WHAT YOU ARE ASKED TO DO ->
In the records below, find the line with "You are a computer-use agent. 330x220 pixels." and the line with "Screen dimensions: 351x328". Print both exactly, along with every line between them, and no other line.

RECORD SET ->
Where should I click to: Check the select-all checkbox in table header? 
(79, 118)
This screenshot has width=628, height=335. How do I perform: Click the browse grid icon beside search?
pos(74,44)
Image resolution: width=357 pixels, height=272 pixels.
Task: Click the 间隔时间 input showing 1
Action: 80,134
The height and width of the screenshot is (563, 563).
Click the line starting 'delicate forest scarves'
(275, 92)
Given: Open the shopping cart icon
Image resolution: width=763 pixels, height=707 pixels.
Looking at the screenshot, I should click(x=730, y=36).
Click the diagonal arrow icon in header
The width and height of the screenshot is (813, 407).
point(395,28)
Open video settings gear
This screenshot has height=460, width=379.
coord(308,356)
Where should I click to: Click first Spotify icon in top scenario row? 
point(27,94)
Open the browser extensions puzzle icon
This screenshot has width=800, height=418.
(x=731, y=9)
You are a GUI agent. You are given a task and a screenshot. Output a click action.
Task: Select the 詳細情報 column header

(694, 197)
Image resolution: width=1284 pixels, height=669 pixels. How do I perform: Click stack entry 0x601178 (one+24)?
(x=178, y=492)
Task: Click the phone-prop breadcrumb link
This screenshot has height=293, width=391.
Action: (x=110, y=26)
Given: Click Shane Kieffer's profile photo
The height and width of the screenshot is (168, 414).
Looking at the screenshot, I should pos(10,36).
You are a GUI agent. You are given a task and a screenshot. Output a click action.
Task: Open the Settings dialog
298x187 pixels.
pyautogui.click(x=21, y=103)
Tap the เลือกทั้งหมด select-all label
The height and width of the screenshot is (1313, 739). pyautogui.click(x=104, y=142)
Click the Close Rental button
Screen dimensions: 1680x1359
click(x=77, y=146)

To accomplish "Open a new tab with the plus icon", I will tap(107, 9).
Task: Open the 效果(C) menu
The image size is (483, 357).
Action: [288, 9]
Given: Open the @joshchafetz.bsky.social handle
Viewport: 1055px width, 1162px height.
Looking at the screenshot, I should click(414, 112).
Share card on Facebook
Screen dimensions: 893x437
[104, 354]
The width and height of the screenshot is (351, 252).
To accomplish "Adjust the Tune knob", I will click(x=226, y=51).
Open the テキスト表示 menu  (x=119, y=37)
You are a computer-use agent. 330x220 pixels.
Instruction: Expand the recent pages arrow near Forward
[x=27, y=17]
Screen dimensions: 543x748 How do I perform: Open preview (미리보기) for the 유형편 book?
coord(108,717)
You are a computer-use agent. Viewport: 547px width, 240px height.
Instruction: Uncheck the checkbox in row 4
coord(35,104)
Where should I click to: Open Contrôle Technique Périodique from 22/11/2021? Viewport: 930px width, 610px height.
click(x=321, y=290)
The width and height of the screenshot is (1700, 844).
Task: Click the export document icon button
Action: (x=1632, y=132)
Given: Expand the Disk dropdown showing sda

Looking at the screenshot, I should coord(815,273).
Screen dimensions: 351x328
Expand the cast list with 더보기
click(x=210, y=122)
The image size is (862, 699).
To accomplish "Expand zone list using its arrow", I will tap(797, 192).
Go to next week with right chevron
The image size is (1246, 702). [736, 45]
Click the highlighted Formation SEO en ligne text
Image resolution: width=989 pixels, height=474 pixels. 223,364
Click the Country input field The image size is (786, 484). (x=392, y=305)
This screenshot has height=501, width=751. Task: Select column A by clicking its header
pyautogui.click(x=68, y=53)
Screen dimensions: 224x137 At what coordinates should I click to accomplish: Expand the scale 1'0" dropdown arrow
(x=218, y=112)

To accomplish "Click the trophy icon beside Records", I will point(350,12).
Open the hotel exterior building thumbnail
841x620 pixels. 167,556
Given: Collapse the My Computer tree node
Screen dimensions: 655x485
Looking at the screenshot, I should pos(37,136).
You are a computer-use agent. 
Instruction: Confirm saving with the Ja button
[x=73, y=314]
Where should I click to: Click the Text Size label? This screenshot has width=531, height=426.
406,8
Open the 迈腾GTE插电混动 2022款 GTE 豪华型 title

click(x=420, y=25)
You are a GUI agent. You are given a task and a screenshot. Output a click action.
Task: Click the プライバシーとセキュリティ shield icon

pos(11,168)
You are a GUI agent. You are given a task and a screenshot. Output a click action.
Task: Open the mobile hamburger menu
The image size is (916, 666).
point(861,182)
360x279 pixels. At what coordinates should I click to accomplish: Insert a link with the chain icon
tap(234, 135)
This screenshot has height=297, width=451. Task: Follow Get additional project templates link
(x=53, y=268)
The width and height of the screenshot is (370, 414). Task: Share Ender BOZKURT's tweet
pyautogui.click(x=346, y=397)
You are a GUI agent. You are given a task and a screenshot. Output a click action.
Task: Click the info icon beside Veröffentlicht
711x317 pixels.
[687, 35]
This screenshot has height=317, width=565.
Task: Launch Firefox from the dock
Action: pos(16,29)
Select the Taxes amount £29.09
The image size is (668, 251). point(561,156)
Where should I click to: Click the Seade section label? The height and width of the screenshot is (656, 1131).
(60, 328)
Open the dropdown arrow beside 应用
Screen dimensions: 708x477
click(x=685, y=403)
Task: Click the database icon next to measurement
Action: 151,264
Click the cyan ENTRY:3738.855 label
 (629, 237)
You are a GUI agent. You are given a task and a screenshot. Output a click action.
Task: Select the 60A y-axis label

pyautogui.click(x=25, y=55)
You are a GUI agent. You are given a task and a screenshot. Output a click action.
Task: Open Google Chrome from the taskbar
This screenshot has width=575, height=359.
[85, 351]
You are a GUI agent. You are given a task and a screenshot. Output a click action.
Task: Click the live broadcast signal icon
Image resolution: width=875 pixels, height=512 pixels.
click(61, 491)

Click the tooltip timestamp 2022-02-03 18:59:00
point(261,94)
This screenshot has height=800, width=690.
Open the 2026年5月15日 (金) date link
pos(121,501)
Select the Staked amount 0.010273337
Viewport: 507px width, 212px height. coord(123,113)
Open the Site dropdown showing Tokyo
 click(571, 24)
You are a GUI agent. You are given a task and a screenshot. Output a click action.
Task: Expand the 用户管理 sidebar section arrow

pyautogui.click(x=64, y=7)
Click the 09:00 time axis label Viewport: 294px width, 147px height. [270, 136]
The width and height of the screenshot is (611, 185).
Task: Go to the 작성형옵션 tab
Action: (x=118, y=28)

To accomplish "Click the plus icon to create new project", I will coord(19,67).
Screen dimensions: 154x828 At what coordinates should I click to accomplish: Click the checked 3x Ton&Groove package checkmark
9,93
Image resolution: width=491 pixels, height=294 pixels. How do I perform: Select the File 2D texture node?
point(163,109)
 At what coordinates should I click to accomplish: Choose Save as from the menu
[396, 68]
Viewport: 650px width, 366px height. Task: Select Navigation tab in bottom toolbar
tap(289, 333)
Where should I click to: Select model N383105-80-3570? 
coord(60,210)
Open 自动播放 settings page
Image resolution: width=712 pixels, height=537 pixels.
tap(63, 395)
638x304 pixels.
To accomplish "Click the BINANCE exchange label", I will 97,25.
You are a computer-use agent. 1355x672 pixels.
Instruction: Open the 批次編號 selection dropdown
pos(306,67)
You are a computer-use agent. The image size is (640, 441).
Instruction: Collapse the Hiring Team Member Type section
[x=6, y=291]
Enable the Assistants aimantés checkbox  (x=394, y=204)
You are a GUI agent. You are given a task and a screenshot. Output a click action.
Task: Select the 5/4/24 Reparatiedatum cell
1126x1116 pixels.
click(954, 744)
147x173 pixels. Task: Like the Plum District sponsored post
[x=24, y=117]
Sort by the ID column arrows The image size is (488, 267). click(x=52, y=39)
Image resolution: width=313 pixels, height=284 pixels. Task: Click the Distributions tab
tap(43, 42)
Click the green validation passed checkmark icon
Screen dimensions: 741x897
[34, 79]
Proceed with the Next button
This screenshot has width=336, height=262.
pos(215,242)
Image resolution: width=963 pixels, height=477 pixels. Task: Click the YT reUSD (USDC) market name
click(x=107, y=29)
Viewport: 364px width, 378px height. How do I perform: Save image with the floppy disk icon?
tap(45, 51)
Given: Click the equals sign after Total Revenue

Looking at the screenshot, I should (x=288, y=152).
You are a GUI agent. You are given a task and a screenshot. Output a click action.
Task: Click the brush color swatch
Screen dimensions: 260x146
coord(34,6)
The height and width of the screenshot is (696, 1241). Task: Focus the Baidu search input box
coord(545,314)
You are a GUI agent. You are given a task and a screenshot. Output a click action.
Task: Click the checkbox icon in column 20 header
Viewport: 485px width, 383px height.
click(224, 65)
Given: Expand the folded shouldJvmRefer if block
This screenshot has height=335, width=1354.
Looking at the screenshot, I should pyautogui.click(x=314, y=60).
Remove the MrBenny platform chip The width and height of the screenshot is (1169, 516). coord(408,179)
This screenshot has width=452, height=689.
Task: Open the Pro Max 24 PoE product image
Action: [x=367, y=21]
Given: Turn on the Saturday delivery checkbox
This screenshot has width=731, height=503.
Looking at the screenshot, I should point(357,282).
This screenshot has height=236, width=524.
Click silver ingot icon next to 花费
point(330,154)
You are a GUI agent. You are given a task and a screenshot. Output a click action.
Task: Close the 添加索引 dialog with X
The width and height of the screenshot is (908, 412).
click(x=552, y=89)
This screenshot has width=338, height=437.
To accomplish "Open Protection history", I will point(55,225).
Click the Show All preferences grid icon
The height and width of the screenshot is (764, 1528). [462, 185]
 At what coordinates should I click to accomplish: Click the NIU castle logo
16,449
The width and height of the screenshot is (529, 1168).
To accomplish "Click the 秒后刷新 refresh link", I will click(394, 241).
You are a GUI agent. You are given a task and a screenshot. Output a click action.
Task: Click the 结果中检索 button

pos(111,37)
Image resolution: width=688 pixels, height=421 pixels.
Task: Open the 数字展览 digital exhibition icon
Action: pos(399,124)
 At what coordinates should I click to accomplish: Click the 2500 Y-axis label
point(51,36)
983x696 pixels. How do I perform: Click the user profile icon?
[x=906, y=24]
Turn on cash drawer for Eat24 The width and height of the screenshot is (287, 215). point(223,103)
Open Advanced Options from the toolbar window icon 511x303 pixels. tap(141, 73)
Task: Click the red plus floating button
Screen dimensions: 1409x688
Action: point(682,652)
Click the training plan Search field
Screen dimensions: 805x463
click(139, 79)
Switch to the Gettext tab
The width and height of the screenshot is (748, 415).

OUTPUT ->
You are a computer-use agent. 330x220 pixels.
Instruction: Expand the recent pages arrow near Forward
[x=27, y=17]
Screen dimensions: 543x748 How do I perform: Open preview (미리보기) for the 유형편 book?
coord(108,717)
You are a computer-use agent. Viewport: 547px width, 240px height.
Instruction: Uncheck the checkbox in row 4
coord(35,104)
Where should I click to: Open Contrôle Technique Périodique from 22/11/2021? Viewport: 930px width, 610px height.
click(x=321, y=290)
The width and height of the screenshot is (1700, 844).
Task: Click the export document icon button
Action: (x=1632, y=132)
Given: Expand the Disk dropdown showing sda

Looking at the screenshot, I should coord(815,273).
Screen dimensions: 351x328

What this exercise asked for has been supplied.